Saved entries

++++++++++++++++++++

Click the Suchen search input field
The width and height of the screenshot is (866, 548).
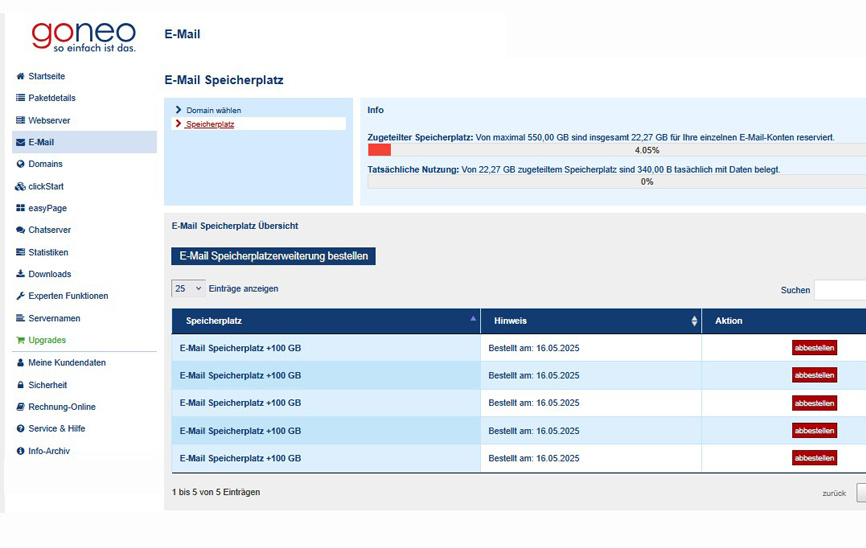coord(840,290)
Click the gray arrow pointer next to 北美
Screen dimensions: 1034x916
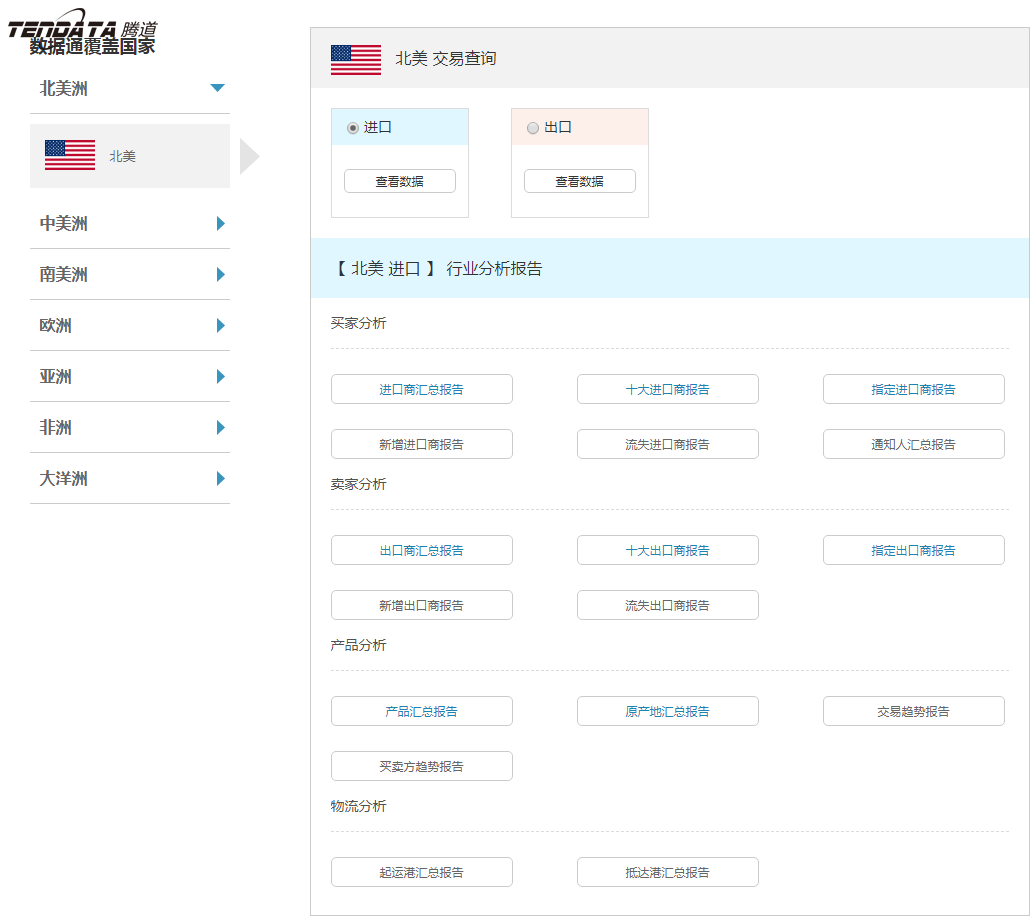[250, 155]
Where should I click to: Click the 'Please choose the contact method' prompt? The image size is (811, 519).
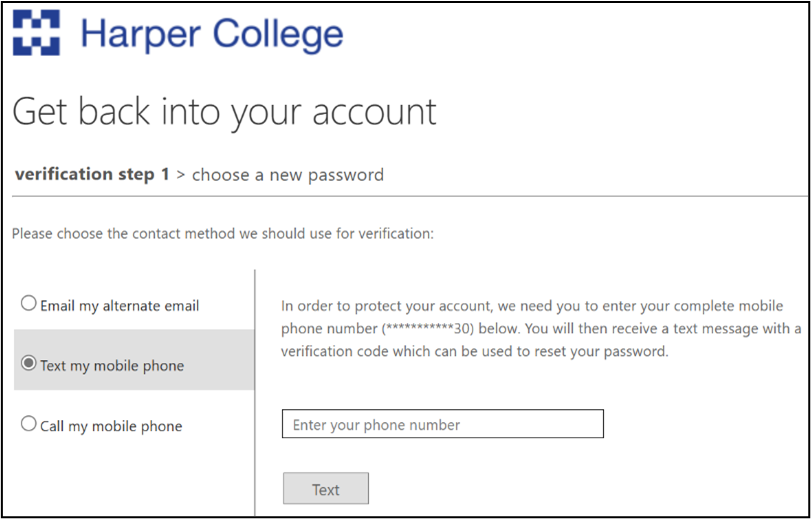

++++++++++++++++++++

Give the data again word for word, without images.

Click the Suchen search input field
The width and height of the screenshot is (866, 548).
coord(840,290)
Click the gray arrow pointer next to 北美
Screen dimensions: 1034x916
[250, 155]
Where should I click to: Click the 'Please choose the contact method' prompt? The image size is (811, 519).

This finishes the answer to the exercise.